4 comments on “It's not a gas”

  1. No, Trudeau doesn't really believe in dangerous global warming. If he did, he would act like he believed, and he doesn't. At least 5 days a week he's jetting from one part of Canada to another or to various parts of the world. He has the biggest carbon footprint in all of Canada, and possibly N. America. 99% of those flights are totally unnecessary and have nothing to do with his job as prime minister.

    So no, he doesn't believe, but what he does like is dictatorship, and he's on record of saying so. All his actions are aimed at gaining as much dictatorial control of the masses as he can.
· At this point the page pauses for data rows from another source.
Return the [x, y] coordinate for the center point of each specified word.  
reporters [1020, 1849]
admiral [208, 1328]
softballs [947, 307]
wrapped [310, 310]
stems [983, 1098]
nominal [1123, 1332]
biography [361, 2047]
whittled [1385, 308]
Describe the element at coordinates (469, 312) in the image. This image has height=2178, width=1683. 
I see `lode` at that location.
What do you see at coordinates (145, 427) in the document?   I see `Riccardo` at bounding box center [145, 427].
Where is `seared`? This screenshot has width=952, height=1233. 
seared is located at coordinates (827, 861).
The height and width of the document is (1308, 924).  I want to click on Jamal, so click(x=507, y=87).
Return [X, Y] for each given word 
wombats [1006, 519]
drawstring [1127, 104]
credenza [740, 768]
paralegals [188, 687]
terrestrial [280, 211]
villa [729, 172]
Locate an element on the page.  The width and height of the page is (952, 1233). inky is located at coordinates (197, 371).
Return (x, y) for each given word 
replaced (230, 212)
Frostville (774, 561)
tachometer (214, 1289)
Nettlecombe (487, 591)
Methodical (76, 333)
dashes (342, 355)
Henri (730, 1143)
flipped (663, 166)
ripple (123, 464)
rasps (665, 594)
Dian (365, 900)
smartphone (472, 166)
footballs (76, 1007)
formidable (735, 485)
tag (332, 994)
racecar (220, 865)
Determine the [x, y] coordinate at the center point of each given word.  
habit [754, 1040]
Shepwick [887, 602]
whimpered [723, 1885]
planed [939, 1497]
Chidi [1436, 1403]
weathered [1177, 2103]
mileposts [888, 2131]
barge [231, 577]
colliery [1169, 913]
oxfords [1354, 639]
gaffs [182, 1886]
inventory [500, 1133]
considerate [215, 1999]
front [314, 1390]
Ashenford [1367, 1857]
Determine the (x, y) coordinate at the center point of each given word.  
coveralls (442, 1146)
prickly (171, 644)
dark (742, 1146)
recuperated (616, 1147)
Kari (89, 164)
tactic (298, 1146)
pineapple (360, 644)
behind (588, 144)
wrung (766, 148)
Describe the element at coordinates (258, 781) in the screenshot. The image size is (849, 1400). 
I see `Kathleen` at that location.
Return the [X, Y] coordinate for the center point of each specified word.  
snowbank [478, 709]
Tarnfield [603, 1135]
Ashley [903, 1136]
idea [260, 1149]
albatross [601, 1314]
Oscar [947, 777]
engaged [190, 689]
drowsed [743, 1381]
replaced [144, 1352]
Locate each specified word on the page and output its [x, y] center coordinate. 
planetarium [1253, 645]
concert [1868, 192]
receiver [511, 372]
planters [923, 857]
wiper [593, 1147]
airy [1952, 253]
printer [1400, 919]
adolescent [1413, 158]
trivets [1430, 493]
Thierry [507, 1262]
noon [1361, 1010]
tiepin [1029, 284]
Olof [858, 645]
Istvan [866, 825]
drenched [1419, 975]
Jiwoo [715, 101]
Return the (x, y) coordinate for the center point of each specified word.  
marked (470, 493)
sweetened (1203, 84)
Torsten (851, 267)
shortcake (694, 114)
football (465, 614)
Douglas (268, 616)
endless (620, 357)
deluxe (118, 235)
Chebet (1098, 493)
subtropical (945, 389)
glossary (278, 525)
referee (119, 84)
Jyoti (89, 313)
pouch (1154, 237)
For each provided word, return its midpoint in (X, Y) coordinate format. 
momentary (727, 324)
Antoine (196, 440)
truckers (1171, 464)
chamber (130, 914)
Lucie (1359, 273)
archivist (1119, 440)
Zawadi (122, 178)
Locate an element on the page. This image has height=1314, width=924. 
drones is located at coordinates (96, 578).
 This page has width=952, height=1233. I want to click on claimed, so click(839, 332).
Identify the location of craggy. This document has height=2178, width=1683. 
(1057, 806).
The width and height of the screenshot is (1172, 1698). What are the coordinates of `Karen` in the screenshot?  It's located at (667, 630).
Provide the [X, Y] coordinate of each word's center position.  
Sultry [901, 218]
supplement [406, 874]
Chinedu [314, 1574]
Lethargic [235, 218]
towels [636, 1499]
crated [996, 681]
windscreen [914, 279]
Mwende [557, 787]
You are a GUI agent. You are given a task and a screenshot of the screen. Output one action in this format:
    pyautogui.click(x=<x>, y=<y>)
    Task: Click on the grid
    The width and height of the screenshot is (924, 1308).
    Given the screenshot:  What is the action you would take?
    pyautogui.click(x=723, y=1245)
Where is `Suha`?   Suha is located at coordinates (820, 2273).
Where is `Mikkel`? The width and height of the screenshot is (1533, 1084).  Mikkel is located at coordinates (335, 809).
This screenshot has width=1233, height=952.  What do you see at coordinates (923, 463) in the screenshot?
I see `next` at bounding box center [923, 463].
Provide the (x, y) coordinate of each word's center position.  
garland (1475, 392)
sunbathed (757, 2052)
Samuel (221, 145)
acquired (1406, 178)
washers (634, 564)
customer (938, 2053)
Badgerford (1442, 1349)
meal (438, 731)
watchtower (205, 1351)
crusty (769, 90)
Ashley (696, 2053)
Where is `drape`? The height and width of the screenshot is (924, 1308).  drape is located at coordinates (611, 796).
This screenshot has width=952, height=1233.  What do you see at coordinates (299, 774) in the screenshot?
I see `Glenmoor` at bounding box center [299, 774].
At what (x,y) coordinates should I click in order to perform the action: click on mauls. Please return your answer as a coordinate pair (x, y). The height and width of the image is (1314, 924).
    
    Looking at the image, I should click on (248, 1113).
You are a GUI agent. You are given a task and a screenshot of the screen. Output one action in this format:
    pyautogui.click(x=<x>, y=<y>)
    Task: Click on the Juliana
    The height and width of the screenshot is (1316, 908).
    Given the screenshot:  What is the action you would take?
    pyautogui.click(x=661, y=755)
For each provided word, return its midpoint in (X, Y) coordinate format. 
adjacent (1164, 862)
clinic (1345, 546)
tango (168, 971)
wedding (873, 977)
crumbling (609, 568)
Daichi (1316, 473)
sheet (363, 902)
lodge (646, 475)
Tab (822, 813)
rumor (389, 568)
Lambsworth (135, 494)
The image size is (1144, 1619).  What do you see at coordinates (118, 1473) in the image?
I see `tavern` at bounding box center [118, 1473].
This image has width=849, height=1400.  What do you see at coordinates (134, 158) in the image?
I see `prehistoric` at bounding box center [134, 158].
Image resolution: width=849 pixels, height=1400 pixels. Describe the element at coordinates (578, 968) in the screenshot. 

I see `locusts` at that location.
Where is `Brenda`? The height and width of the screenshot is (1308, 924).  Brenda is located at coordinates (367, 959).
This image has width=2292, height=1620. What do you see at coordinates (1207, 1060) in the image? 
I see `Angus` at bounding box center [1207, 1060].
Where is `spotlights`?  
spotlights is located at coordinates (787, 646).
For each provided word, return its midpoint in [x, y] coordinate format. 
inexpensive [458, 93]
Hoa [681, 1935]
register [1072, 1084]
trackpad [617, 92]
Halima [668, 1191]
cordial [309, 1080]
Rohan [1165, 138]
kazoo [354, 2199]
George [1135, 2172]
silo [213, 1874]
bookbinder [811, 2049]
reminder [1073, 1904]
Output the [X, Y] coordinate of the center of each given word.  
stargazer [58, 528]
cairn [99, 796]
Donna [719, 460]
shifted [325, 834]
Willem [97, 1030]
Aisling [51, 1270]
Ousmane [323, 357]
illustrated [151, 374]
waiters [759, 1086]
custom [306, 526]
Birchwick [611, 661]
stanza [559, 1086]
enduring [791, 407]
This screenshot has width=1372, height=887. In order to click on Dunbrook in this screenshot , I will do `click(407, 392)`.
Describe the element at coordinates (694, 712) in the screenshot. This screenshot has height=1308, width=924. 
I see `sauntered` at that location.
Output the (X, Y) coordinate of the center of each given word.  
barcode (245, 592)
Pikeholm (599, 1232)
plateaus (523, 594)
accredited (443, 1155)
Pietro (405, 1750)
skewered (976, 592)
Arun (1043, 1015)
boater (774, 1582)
  2. Art - Justin is still sore that Alberta didn't fall as hard for Trudeaumania as the rest of Canada did back in 1968, and fell out of love much faster. Justin learned at his dad's apron strings to hate Alberta, and he isn't shy about saying so. Everything he has done since coming to power has been to hamstring Alberta while funneling Alberta's wealth to his beloved Quebec. Justin's convictions on climate are as solid as his convictions on blackface, feminism, free speech, vaccine passports, or whatever else he can wedge a few more votes out of by pretending to "continue" to be dedicated to.

  3. <>
    Some do really believe it, no doubt. But it requires a colossal lack of nuance to make such a sweeping generalization about such a broad category of people. How broad is the class of climate alarmists? Almost two-thirds of Canadians still support the Liberal-NDP-Green-Bloc coalition on this subject - and the Liberals are the LEAST alarmist on climate of the bunch! Suggesting there aren't any opportunists among them is like saying that every televangelist is sincerely devoted to doing the work of God. Of course there are charlatans wherever there is easy money to be made! Of course politicians pander to the flavour of the day, and climate change has had a very long day. To think that everyone who espouses a completely irrational ideology must be sincere is crazy talk. Even among those alarmists who really do sincerely believe that CO2 is a destructive molecule, there are those who deliberately hype the fear of catastrophe because they worry that being moderate will not get the job done. Climate change is the great noble lie of the age. And plenty of those who spread it know it. No all.

  4. You're right Art. He certainly does not act like he believes in dangerous global warming.
    Among all the other pointless travel, a personal trip to Costa Rica in the summer with the entire family and the security entourage and everything else. Someone might have told him that the Laurentians are lovely in the summer. And close.
    And then, what was it, Jamaica I think for the winter vacation. Full entourage of course, as required. Someone might have told him that the Laurentians are lovely in the winter too. Apparently he's a snowboarder and should know that the slopes at Tremblant are wonderful.
    But maybe no one told him any of this. Poor lad. If only he'd known.
    What can I say? He's a great virtue signaler. At least he's good at something. At setting good examples, not so much. At governing, even less.